Text for analysis:
================

KARACHI: A few matches into recently-sacked Julen Lopetegui’s tenure as Real Madrid coach, and with the team winning, all talk was of how the club was undergoing a change in its playing style.

Following his hiring in June, Real were playing possession football and it seemed the players were adapting. But it then unravelled. And unravelled pretty quickly.

For a side that enjoyed unprecedented success in the UEFA Champions League under his predecessor Zinedine Zidane — winning three titles in a row — with a squad that could produce blistering counterattacks; with a team that played to the players’ strengths, it was a change that didn’t go down to well.

More crucially, the fun factor wasn’t there. Gone were the confident, smiling faces. It had become a squad bereft of ideas. The players looked shattered and tired.

A 5-1 hammering to arch-rivals Barcelona, a team that has inspired many with its style of play, in the ‘Clasico’ on Sunday proved to be Lopetegui’s final match in charge.

================

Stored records

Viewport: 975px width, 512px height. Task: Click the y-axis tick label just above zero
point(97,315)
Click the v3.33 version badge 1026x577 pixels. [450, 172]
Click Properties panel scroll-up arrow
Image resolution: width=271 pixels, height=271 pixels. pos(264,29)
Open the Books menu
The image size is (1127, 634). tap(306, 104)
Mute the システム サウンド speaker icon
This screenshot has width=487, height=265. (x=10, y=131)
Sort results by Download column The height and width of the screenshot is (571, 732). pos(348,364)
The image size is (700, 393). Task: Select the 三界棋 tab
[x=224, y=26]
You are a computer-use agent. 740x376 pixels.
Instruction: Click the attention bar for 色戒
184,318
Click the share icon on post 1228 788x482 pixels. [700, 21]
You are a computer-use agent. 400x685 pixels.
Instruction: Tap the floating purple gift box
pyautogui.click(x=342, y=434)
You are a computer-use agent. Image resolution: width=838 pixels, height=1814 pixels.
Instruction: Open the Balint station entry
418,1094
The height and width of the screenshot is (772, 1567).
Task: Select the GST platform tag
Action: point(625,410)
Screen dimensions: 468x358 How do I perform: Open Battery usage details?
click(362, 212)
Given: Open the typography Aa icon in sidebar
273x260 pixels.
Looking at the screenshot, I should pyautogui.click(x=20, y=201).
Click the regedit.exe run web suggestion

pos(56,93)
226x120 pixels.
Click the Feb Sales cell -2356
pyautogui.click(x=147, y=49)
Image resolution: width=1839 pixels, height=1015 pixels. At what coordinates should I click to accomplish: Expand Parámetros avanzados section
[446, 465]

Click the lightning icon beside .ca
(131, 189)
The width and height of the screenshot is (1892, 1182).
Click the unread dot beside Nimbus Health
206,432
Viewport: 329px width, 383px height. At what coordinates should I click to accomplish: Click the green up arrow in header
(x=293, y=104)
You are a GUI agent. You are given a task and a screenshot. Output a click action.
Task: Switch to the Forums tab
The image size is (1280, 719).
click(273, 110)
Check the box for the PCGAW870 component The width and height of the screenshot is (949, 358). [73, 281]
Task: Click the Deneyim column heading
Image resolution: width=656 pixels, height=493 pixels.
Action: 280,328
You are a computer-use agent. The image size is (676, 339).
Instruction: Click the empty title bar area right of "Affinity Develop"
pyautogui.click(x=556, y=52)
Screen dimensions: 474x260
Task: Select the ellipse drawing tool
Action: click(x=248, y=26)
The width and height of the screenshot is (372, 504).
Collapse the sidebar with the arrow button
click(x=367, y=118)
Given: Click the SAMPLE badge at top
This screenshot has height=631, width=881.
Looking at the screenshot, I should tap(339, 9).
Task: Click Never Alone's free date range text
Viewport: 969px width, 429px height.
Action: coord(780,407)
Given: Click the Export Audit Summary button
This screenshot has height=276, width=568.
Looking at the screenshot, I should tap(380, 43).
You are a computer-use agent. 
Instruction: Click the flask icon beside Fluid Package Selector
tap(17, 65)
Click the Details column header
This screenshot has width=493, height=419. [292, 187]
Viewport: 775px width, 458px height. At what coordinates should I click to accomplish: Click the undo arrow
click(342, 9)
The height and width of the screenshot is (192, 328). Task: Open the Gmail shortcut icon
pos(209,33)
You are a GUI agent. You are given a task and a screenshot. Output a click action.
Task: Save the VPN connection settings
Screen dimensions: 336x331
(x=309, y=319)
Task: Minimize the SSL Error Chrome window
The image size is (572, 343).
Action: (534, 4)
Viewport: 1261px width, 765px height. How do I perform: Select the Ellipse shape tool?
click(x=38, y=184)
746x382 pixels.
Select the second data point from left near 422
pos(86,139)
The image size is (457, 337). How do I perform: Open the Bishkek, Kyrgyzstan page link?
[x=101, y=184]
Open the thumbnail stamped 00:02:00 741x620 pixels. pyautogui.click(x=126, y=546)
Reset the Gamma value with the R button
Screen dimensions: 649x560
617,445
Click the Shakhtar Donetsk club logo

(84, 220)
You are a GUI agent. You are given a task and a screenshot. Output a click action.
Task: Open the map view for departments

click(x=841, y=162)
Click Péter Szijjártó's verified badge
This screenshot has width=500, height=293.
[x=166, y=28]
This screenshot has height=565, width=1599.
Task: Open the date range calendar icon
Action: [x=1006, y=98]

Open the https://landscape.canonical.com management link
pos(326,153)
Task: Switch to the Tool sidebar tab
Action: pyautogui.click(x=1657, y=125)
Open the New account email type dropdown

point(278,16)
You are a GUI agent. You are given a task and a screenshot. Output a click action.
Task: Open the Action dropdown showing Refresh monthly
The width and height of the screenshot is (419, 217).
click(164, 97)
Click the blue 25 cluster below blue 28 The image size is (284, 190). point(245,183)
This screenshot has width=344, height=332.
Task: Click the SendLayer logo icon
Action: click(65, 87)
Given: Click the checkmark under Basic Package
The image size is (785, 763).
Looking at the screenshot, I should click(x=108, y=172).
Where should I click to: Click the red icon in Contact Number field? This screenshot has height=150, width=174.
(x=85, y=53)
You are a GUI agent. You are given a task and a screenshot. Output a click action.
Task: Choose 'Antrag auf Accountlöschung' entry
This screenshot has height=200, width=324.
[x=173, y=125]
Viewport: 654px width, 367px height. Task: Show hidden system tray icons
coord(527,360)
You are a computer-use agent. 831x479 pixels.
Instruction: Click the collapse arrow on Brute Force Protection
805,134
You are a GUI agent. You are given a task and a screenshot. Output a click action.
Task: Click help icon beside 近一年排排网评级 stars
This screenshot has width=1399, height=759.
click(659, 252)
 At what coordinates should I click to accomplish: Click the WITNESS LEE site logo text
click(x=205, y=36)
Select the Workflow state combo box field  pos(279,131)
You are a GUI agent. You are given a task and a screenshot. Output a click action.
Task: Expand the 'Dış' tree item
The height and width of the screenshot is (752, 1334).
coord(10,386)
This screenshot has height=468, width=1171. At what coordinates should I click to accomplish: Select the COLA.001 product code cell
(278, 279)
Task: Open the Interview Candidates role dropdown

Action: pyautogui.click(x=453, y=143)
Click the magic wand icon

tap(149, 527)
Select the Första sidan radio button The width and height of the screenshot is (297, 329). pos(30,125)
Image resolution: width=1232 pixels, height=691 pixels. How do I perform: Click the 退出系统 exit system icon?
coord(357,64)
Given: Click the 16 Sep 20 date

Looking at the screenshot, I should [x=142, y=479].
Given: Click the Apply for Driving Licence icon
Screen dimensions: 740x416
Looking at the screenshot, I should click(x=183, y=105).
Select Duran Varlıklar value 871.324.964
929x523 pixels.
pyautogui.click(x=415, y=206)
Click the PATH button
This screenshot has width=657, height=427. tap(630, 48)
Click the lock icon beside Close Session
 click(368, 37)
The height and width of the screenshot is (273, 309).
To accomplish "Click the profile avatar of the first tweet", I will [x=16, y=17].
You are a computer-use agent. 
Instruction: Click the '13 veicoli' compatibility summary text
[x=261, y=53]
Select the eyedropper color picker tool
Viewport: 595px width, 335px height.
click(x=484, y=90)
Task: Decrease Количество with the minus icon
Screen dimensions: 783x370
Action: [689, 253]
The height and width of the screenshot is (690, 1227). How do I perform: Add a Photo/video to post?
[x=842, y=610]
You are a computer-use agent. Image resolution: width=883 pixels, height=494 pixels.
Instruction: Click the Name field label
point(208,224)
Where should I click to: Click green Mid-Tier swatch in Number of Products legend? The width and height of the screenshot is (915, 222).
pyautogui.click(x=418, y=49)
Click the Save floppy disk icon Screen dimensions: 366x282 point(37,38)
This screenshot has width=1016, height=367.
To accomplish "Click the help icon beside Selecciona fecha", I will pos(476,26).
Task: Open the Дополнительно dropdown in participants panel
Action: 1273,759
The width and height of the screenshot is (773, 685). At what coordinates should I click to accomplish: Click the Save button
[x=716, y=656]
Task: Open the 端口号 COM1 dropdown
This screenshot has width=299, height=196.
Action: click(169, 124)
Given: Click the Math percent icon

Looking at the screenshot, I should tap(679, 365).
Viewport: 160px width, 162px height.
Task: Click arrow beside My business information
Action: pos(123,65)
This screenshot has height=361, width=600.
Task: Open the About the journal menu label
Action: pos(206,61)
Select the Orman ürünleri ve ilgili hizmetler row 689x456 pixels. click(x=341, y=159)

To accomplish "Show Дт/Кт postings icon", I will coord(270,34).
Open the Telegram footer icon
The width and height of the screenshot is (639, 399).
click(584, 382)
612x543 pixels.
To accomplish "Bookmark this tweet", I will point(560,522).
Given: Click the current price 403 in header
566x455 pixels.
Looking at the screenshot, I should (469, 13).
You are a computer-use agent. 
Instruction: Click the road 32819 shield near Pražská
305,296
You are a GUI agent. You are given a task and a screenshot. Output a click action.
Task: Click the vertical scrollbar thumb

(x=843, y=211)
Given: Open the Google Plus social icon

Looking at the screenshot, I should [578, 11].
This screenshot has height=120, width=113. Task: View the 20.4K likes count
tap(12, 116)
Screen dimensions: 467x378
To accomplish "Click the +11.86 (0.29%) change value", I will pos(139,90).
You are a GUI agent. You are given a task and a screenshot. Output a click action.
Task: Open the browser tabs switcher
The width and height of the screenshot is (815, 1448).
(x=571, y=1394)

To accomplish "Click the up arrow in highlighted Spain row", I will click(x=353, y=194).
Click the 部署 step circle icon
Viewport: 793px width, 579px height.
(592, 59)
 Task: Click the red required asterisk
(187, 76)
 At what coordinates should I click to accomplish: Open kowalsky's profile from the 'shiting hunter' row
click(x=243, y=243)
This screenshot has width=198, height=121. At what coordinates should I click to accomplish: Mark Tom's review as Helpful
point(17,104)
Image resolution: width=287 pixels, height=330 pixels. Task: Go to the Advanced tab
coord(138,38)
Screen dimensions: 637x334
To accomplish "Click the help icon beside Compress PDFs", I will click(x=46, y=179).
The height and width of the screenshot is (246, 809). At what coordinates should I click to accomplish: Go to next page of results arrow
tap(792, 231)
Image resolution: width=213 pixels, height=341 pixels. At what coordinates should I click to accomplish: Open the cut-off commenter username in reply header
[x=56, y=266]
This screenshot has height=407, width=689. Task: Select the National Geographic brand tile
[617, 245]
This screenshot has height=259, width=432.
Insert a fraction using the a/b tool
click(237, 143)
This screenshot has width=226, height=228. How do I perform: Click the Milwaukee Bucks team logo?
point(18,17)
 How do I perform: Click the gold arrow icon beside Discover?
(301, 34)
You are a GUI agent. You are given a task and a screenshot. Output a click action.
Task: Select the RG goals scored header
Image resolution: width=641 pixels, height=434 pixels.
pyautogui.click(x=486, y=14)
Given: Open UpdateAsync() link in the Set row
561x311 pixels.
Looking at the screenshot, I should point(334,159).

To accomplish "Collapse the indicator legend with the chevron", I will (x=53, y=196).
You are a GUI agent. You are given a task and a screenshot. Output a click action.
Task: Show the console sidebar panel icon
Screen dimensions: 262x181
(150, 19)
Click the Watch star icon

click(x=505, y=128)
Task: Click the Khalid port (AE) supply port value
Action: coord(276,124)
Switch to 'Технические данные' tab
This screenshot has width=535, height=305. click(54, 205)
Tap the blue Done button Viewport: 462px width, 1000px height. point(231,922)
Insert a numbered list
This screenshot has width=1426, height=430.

================

Task statement: According to the article on Real Madrid, what was the score of Lopetegui's final match in charge? These rows are separate material from the article on Real Madrid.

Answer space: Real Madrid lost 5-1 to Barcelona.